Additional three-month application windows will open for the following license types on the below schedule:
Micro-cultivator: February 10
Delivery Service: February 17
Hybrid Retailer: February 24
Food and Beverage: March 3
Product Manufacturer: March 10
Product Packager: March 17
Transporter: March 24
State regulators have fielded “a lot of interest in the retailer licenses” over the past few months, Kaitlyn Krasselt, spokesperson for the Department of Consumer Protection, told Cannabis Wire. They’ve also received inquiries about cultivation license types, as well as the other license types like delivery and food and beverage, which have lower startup costs, she said.
Connecticut lawmakers legalized cannabis last summer after fits and starts, both from the legislature and from Gov. Ned Lamont. There was intense negotiations over specific issues related to equity qualifications. Ultimately, Senate Bill 1201 was the legislation that Lamont signed.
“It’s fitting that the bill legalizing the adult use of cannabis and addressing the injustices caused by the war of drugs received final passage today, on the 50-year anniversary of President Nixon declaring the war. The war on cannabis, which was at its core a war on people in Black and Brown communities, not only caused injustices and increased disparities in our state, it did little to protect public health and safety,” Lamont said, announcing his signature of the bill.
Connecticut House Majority Leader Jason Rojas spoke on a New York State Bar Association panel last week about what was necessary to get legalization across the finish line in Connecticut, which was equity.
“I think people were at different interpretations of what equity means,” Rojas said, adding that he’s optimistic about where the state’s equity provisions ultimately landed as negotiations progressed. “We know it’s been a challenge for all states who move forward with legalization to actually see the kind of outcomes around equity that I think everybody desires to see.”
The state created the Social Equity Council, which is located within the Department of Economic and Community Development, to be “very intentional about ensuring that when we stand up this marketplace, that there are opportunities for a broad spectrum of individuals, particularly those who have been impacted by the war on drugs, either directly or indirectly, to participate in this new marketplace so that it doesn’t get overwhelmed by a lot of larger corporate well-capitalized interests that will have a role in this marketplace, too,” Rojas said.

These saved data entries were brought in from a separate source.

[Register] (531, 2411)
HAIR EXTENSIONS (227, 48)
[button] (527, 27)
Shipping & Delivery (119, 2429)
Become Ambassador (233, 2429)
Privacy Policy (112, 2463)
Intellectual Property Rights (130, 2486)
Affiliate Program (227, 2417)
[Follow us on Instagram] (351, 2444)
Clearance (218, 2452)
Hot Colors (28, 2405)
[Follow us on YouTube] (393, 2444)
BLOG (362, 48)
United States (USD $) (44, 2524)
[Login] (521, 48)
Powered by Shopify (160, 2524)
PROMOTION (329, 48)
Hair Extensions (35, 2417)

Connecticut’s launch of its adult use cannabis industry comes as many states on the eastern corridor of the United States are building the blocks necessary for their own programs. New Jersey regulators have adopted interim adult use rules while New York regulators are eyeing a spring release of draft rules. Meanwhile, Virginia lawmakers are considering fast-tracking sales.
That context is important because when Lamont was first making his first big public push on legalization, he did so by locking arms with former New York Gov. Andrew Cuomo. Lamont attended Cuomo’s Regional Cannabis Regulation and Vaping Summit, during which governors in the northeast and other elected officials and regulators puzzled and debated about how northeastern states could take a “regional approach” to legalization. And, in 2019, Lamont referenced a fishing trip that he took with Cuomo to discuss policy areas where states could coordinate, from cyber security to cannabis.
It appears that regulators are trying to continue that regional approach as Connecticut’s cannabis industry unfurls.
“We are always talking to our counterparts in other states – particularly our neighbors like Massachusetts – about best practices, including what they have learned through the launch and regulation of this industry in their own states, and members of our team participate in regular meetings of the Cannabis Regulators Association,” Commissioner Michelle Seagull told Cannabis Wire. “We have a shared priority of opening up a safe and well-regulated marketplace that advances social equity goals.”